PROBLEM DETAILS:
Rewrite the data from the line that contains "Association [510, 164]" through the end of the data, replacing "screenshot" with "image" and leaving everything else unchanged. Leave the pictures out.

— start of DATA EXTRACT —

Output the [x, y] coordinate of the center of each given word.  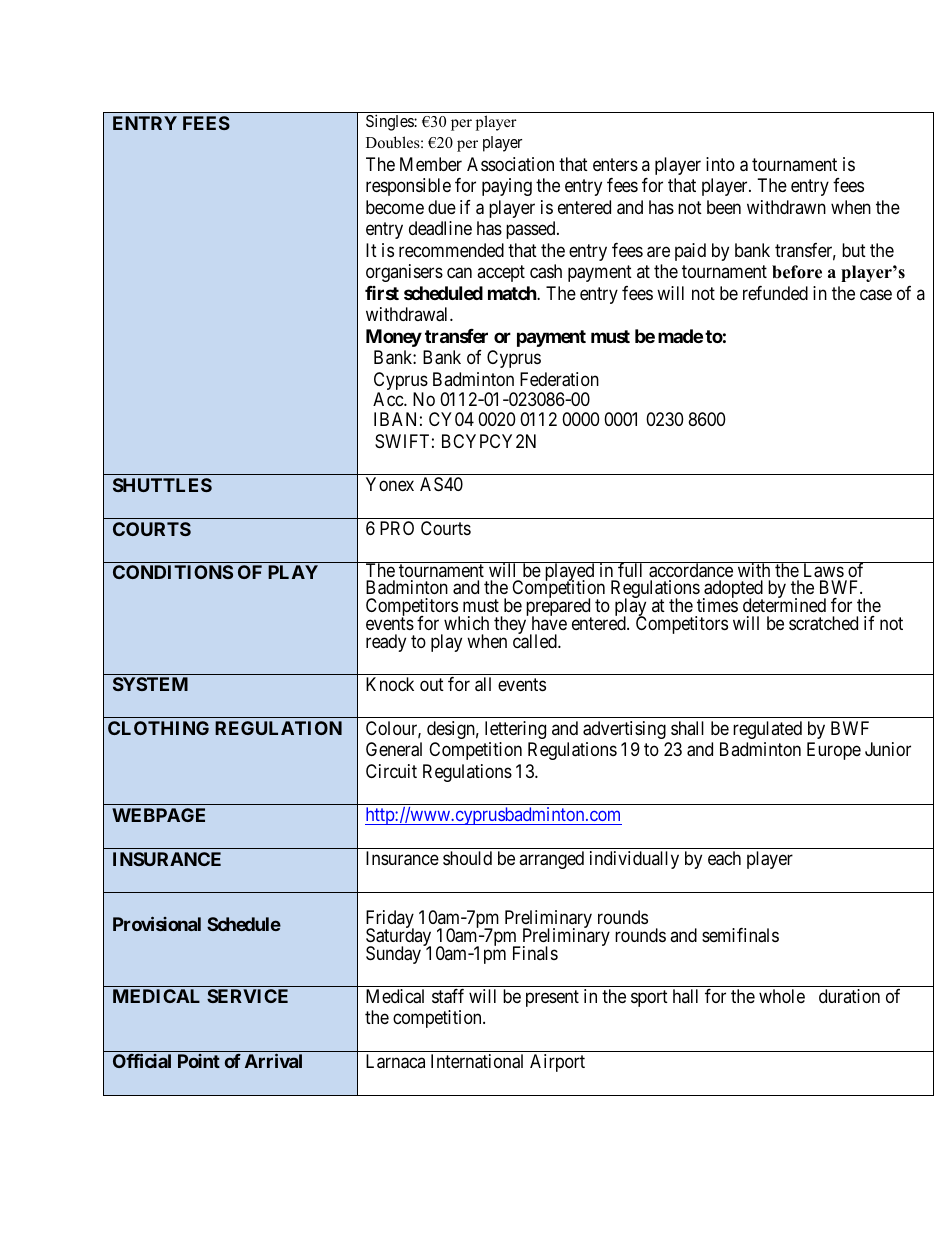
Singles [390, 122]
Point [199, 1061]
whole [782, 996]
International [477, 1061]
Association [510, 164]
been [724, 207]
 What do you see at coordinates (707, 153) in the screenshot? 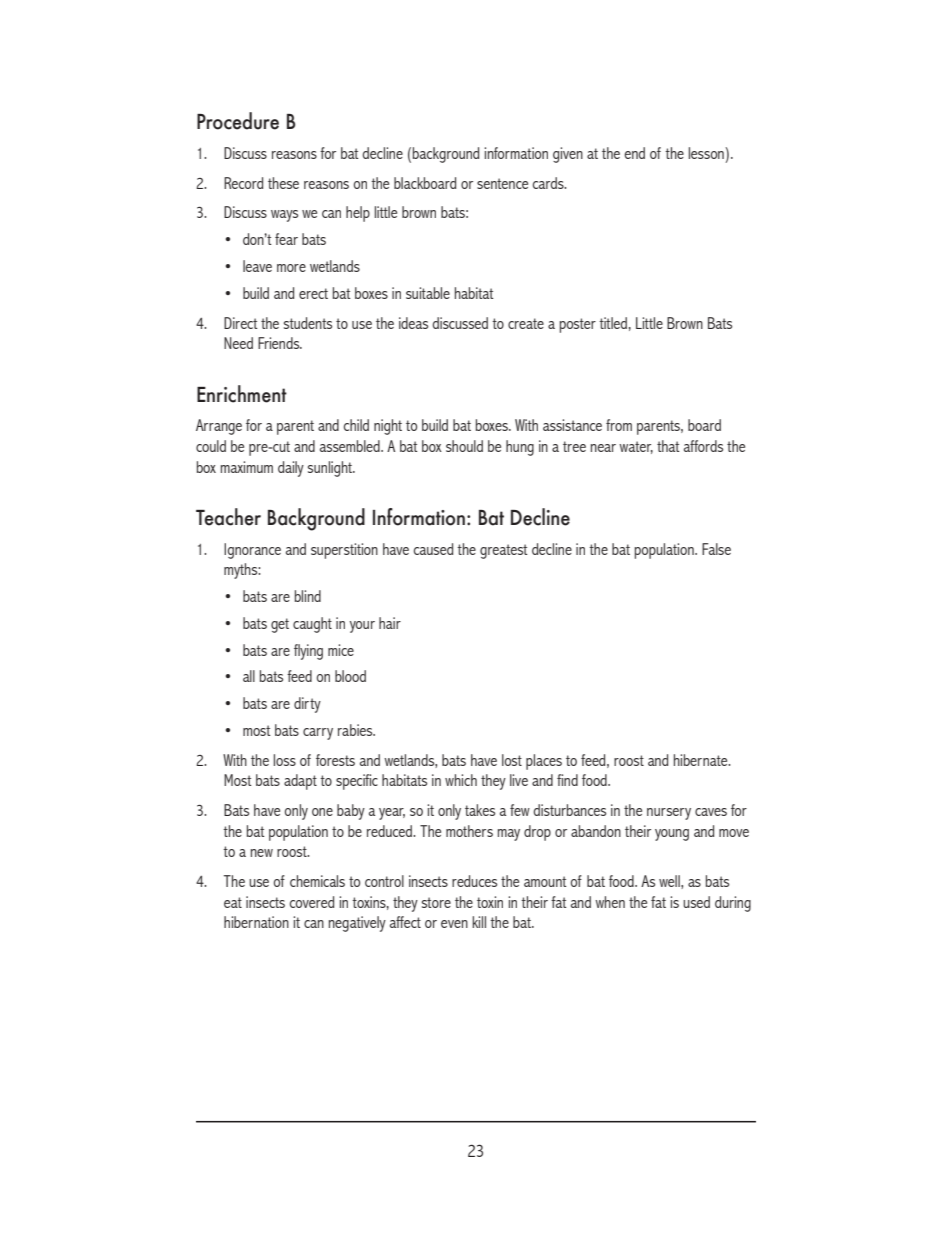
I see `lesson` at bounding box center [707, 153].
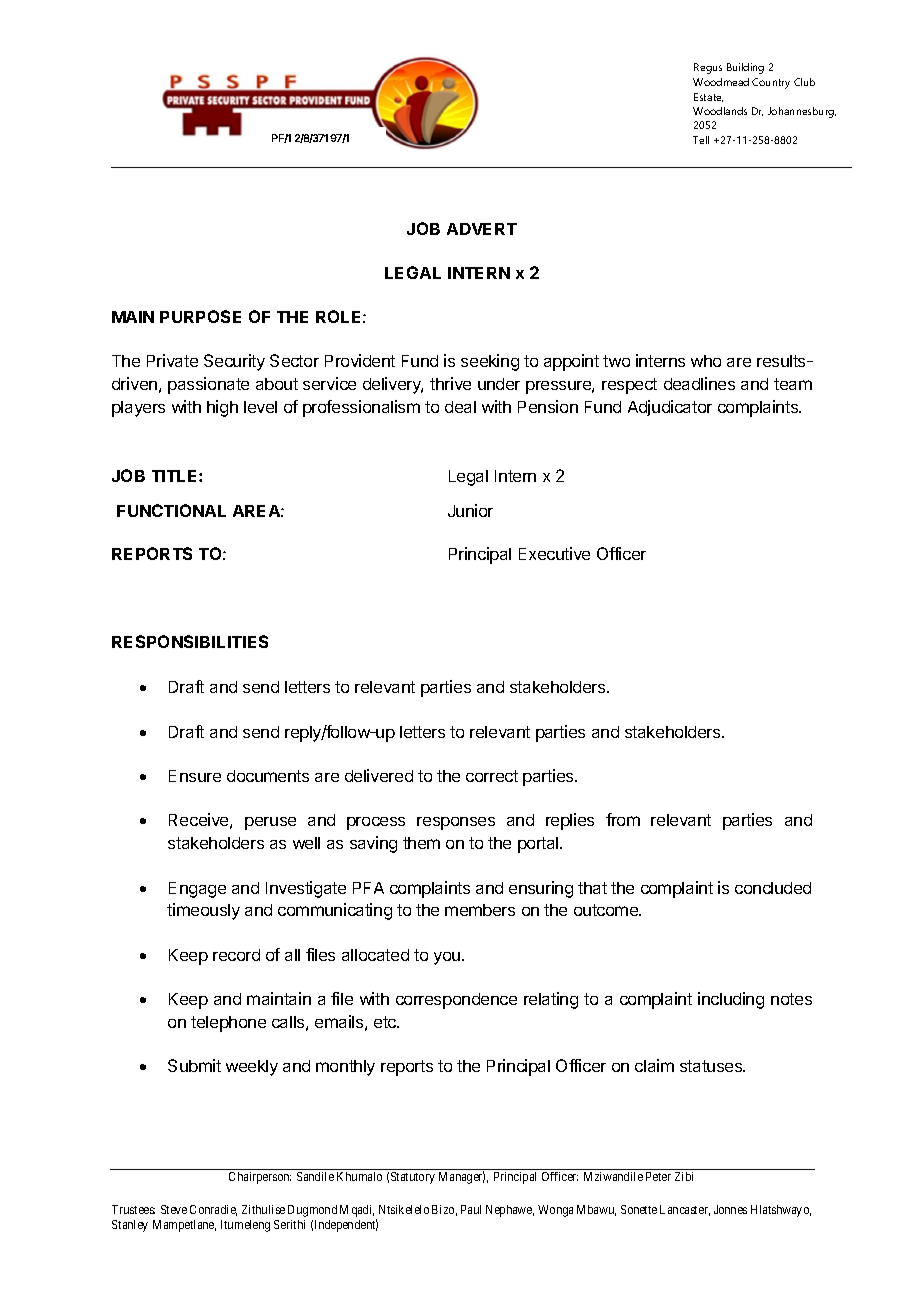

— end of DATA EXTRACT —

WORKED SOLUTION:
Association [510, 164]
been [724, 207]
 What do you see at coordinates (707, 153) in the image? 
I see `lesson` at bounding box center [707, 153].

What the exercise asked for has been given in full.